#### [文章の抜粋]

本書では企業、産業がかつてに比べG(グローバル型)、L(ローカル型)とはっきりと分かれていてそれぞれに効果のある対策は異なるということを示している。
これまでも感覚的に思っていたことではあるけど、国際競争に耐えずさらされているメーカーとJR、バス会社などを同列に扱うことにそもそも無理があるのだ。
(国の産業政策だけではなく個人にとっても同様。MBAを取得や高レベルの英語力が日本人全員に必要かどうか等・・・)
G型企業のこれから、ガバナンスがどうあるべきかは本書に加えてビックチャンスという著作に冨山氏がまとめているので参考にされたい。
L型については本書がよくまとまっている。
雇用にしてもGDPにしてもおよそ7割をしめているというのは意外だった。
L型では密度の経済性が効く。

#### [やること]
(a) 次の(i)〜(iii)が上の文章と合っているかを「はい」か「いいえ」で答え、それぞれ決め手になる文章の言葉をそのまま引いてください。(i) 雇用とGDPのおよそ7割をしめていることは、書き手にとって意外だった。(ii) L型では規模の経済性が効く。(iii) G型企業のガバナンスについては、本書だけで十分にまとまっている。
(b) 上の文章の「(国の産業政策だけではなく個」から下の「L型では密度の経済性が効く。」までを全部、一字も変えずに抜き出してください。

#### [集めたデータ]
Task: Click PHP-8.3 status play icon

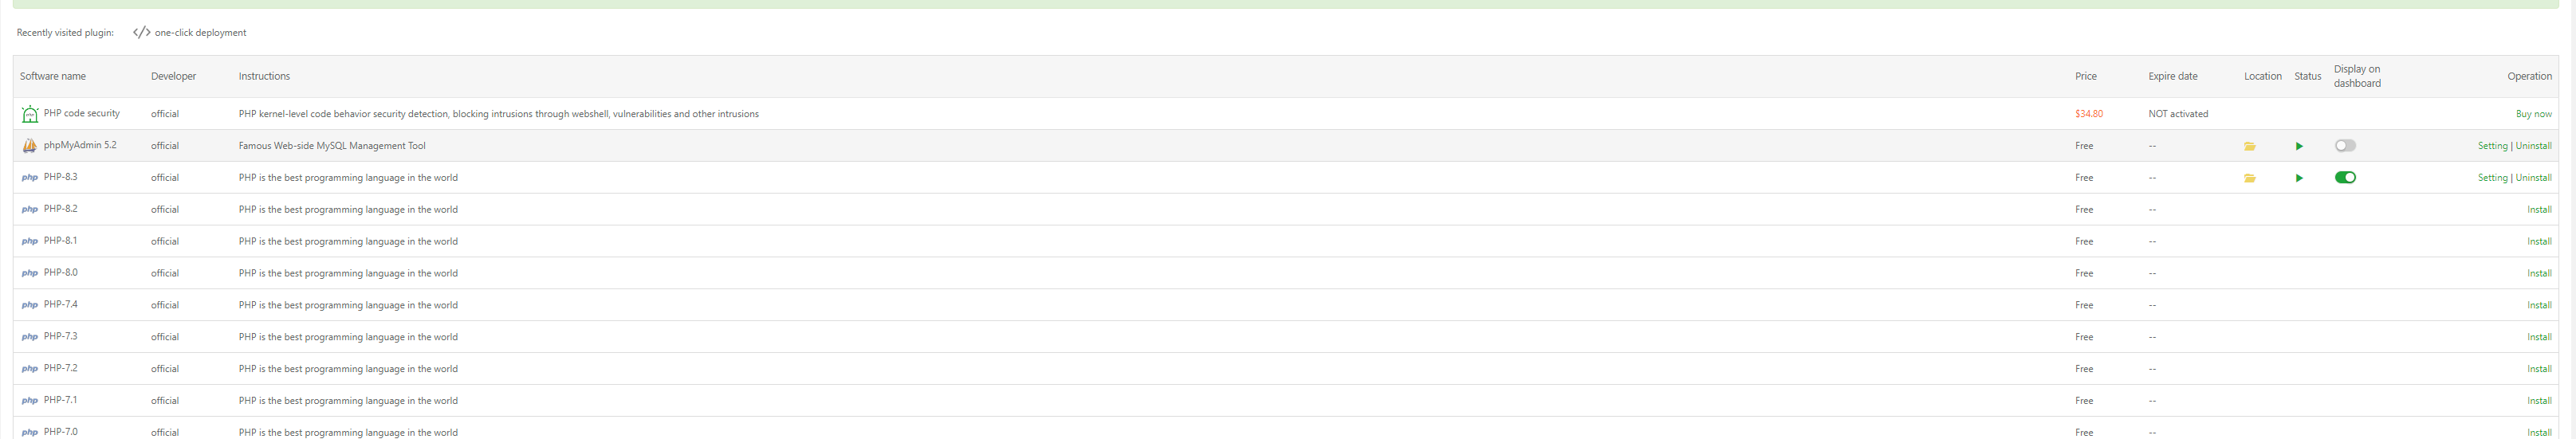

#### [答え]
(a)
(i) はい。「雇用にしてもGDPにしてもおよそ7割をしめているというのは意外だった」
(ii) いいえ。「L型では密度の経済性が効く」
(iii) いいえ。「本書に加えてビックチャンスという著作に冨山氏がまとめているので参考にされたい」

(b)
(国の産業政策だけではなく個人にとっても同様。MBAを取得や高レベルの英語力が日本人全員に必要かどうか等・・・)
G型企業のこれから、ガバナンスがどうあるべきかは本書に加えてビックチャンスという著作に冨山氏がまとめているので参考にされたい。
L型については本書がよくまとまっている。
雇用にしてもGDPにしてもおよそ7割をしめているというのは意外だった。
L型では密度の経済性が効く。